TO DO ▸ In your reply, write out each entry exactly as given.

(Records contained in a dataset)

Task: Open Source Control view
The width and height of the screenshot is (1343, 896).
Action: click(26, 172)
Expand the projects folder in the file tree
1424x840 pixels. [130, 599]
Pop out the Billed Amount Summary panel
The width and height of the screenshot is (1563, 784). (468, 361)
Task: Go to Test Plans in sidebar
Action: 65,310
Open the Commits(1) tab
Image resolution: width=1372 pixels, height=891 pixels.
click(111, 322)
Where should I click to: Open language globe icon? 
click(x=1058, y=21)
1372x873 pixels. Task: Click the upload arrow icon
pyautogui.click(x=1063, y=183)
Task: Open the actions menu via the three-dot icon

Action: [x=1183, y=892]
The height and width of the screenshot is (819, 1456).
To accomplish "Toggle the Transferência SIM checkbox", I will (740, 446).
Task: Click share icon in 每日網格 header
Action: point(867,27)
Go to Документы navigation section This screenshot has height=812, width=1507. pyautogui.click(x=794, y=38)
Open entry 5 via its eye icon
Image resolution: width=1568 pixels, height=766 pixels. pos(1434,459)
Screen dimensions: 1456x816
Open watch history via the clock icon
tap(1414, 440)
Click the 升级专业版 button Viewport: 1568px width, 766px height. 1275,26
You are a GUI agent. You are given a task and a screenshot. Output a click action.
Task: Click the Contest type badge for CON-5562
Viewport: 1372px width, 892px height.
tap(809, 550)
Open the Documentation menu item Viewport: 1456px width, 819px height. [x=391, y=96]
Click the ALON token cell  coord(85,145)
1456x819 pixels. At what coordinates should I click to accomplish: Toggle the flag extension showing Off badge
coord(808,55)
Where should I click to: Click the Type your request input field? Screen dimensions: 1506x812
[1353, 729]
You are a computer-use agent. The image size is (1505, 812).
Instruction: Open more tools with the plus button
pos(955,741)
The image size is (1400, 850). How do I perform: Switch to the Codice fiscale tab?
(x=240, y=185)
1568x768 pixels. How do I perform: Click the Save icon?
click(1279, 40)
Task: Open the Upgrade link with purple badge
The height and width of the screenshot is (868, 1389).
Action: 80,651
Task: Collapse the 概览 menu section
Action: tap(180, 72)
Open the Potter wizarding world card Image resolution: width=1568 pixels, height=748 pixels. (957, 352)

ANSWER TO THE EXERCISE ▸
Task: Open Source Control view
The width and height of the screenshot is (1343, 896).
Action: click(26, 172)
Expand the projects folder in the file tree
1424x840 pixels. [130, 599]
Pop out the Billed Amount Summary panel
The width and height of the screenshot is (1563, 784). (468, 361)
Task: Go to Test Plans in sidebar
Action: 65,310
Open the Commits(1) tab
Image resolution: width=1372 pixels, height=891 pixels.
click(111, 322)
Where should I click to: Open language globe icon? 
click(x=1058, y=21)
1372x873 pixels. Task: Click the upload arrow icon
pyautogui.click(x=1063, y=183)
Task: Open the actions menu via the three-dot icon

Action: [x=1183, y=892]
The height and width of the screenshot is (819, 1456).
To accomplish "Toggle the Transferência SIM checkbox", I will (740, 446).
Task: Click share icon in 每日網格 header
Action: point(867,27)
Go to Документы navigation section This screenshot has height=812, width=1507. pyautogui.click(x=794, y=38)
Open entry 5 via its eye icon
Image resolution: width=1568 pixels, height=766 pixels. pos(1434,459)
Screen dimensions: 1456x816
Open watch history via the clock icon
tap(1414, 440)
Click the 升级专业版 button Viewport: 1568px width, 766px height. 1275,26
You are a GUI agent. You are given a task and a screenshot. Output a click action.
Task: Click the Contest type badge for CON-5562
Viewport: 1372px width, 892px height.
tap(809, 550)
Open the Documentation menu item Viewport: 1456px width, 819px height. [x=391, y=96]
Click the ALON token cell  coord(85,145)
1456x819 pixels. At what coordinates should I click to accomplish: Toggle the flag extension showing Off badge
coord(808,55)
Where should I click to: Click the Type your request input field? Screen dimensions: 1506x812
[1353, 729]
You are a computer-use agent. The image size is (1505, 812).
Instruction: Open more tools with the plus button
pos(955,741)
The image size is (1400, 850). How do I perform: Switch to the Codice fiscale tab?
(x=240, y=185)
1568x768 pixels. How do I perform: Click the Save icon?
click(1279, 40)
Task: Open the Upgrade link with purple badge
The height and width of the screenshot is (868, 1389).
Action: 80,651
Task: Collapse the 概览 menu section
Action: tap(180, 72)
Open the Potter wizarding world card Image resolution: width=1568 pixels, height=748 pixels. (957, 352)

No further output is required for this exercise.